Drug resistance is a growing threat across various organisms, including bacteria, fungi, and parasitic worms. Despite the extensive research in different disciplines, our understanding remains limited due to the vast differences between taxa.
Organisms differ, for instance, in their ploidy, lifestyle, and reproductive strategy. We know that all of these factors matter substantially for evolution - for example, biofilms shield bacteria from antibiotics, and sexual reproduction can shuffle allele combinations.
We will develop a model that combines the generality of the adaptation process, acting in all three studied taxa, with the specificity needed to model individual organisms. This will be achieved by developing tailored modules capturing specific properties of the process in each studied taxon.

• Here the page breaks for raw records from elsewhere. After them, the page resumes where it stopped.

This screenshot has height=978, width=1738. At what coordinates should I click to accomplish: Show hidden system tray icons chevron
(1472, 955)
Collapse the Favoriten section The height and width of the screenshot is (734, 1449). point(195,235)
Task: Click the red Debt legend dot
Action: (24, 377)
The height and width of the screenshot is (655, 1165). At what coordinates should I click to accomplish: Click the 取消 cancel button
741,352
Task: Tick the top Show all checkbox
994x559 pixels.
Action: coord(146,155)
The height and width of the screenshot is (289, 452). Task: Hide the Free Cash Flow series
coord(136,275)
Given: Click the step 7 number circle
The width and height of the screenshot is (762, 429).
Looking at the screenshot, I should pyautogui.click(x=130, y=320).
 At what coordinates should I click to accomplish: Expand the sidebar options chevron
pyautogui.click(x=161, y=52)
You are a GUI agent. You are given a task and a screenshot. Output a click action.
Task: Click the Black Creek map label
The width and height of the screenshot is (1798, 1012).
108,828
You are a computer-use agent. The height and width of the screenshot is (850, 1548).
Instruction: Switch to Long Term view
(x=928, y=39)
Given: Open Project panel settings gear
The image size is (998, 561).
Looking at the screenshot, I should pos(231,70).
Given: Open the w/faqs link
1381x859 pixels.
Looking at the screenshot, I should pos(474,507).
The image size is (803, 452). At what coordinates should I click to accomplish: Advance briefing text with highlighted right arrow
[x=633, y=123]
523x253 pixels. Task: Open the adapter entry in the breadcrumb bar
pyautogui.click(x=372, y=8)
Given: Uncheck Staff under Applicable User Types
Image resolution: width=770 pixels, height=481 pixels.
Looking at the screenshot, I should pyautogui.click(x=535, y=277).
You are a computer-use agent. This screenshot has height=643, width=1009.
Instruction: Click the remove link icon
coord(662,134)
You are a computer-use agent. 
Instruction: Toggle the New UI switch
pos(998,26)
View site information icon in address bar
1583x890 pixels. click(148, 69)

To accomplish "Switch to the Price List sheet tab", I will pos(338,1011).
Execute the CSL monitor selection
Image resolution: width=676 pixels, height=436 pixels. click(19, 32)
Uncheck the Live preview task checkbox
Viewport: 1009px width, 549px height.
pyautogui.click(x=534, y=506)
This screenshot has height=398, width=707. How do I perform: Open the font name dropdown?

Individual modules can be combined and parameterized to model a wide range of species and evolutionary scenarios.
In particular, we will develop four types of modules: one for each studied aspect: genetics, lifestyle, and reproduction, and one additional module - environment. By altering the modules, for instance, by replacing a selfing module with a mating module, we will determine the effect of reproductive mode on resistance evolution.
Pharmacodynamic approach will allow us to determine the effect of drug on crucial population genetic parameters, such as replication and death rates. These are the subjects of evolution, with mutation affecting drug sensitivity of different strains.
We will use pharmacodynamic data to parametrize this modular model and investigate the role of important factors influencing drug resistance evolution in various taxa. In collaboration with experimental biologists, we will design simulations, propose hypotheses and generate concrete predictions that can be validated experimentally.